# first set of stones on a budget



## lobby (Sep 24, 2014)

I am looking to purchase my first set of stones to learn sharpening on. I just purchased a blue #2 tanaka gyuto :biggrin::biggrin::biggrin: and currently have a Tojiro DP240, a henkles paring knife, and a few other german knock offs. My budget is around $100. I am willing to push this MAYBE, but the less the better. I did a search and I see that i'm better off getting separates rather than combos for the long run.


----------



## JDA_NC (Sep 24, 2014)

There are a lot of really good stones out there.

But my advice - buy a Shapton Pro 1000 grit stone. That's all.

Shaptons cut extremely fast, on all metals, and are true splash & go stones. Water beads on the surface from the start. They wear slowly so if you don't have a diamond plate or other means of flattening, you're okay for a while. And the case doubles as a nice stone holder, so you don't have to invest in one of those either.

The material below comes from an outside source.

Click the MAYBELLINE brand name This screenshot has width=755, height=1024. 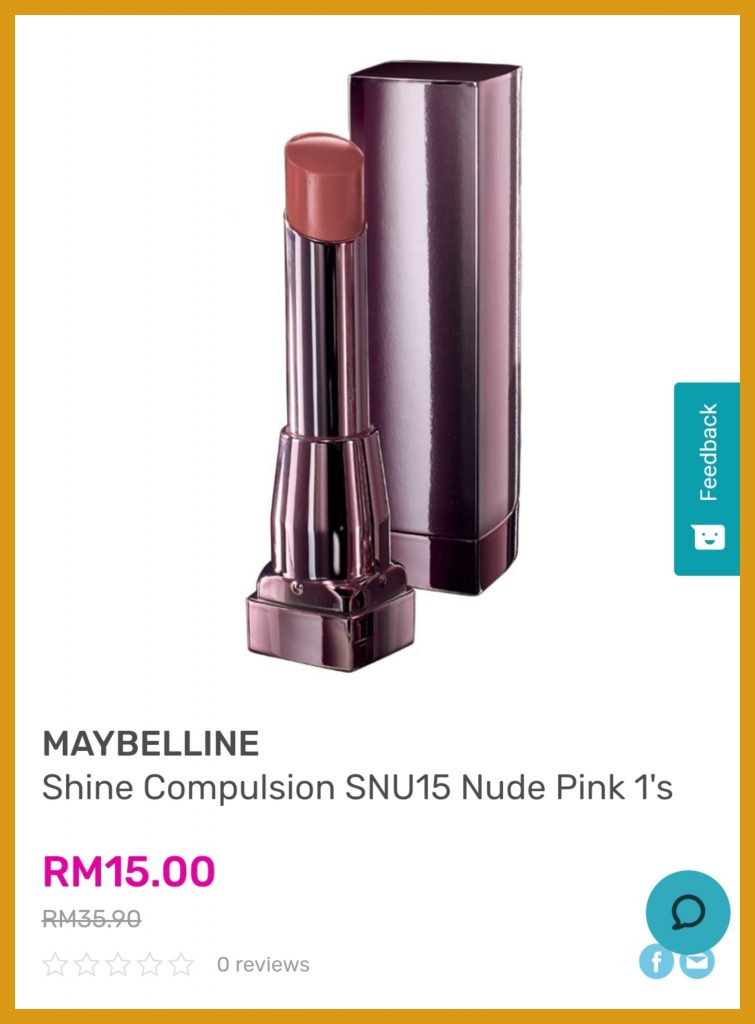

Some people don't like the feel of them because they are on the harder side. I learned to sharpen on a Shapton, as have many other people. It was the first stone I bought, and 10+ stones later, I still use it and love it. You can decide down the road if you want other softer & muddier stones, as well as a coarse & fine grit options for your knives. But a Shapton 1k could quickly put very, very sharp edges on all those knives and it would serve as a good starting point to work on your technique (the most important part).


----------



## Pensacola Tiger (Sep 24, 2014)

While it's true that separate stones may be better in the long run, that advice tends to be applicable to someone who does a lot of sharpening. Given your budget, it will be difficult to find a set that will meet your needs. The Henkels and the other softer German knives are best sharpened on a low grit stone and finished on a medium grit stone, while the Tanaka and Tojiro are best sharpened on a medium stone and finished on a high grit stone. Unless you go with a combination stone you are looking at three stones, or you can make some compromises like finishing the Tanaka and Tojiro by stropping on newspaper for example.

My recommendation is to get a 1000/6000 combination, either a King, or perhaps this one:

http://www.japaneseknifesharpeningstore.com/Combination-sharpening-stone-1000x-6000x-p/combo1x6x.htm

and a silicon carbide coarse stone, like the Norton Crystolon:

http://www.amazon.com/gp/product/B0001MSA5Y/?tag=skimlinks_replacement-20

If you really are set on single stones, break your budget and get a separate 1000/1200 grit stone like the Bester 1200, and a high grit stone like the Suehiro Rika 5K in addition to the Norton Crystolon.

Rick


----------



## lobby (Sep 24, 2014)

I'm not set on single stones, I just read that it might be the best option for the long run because i'll wear out my 1000 grit before the 6000 grit side.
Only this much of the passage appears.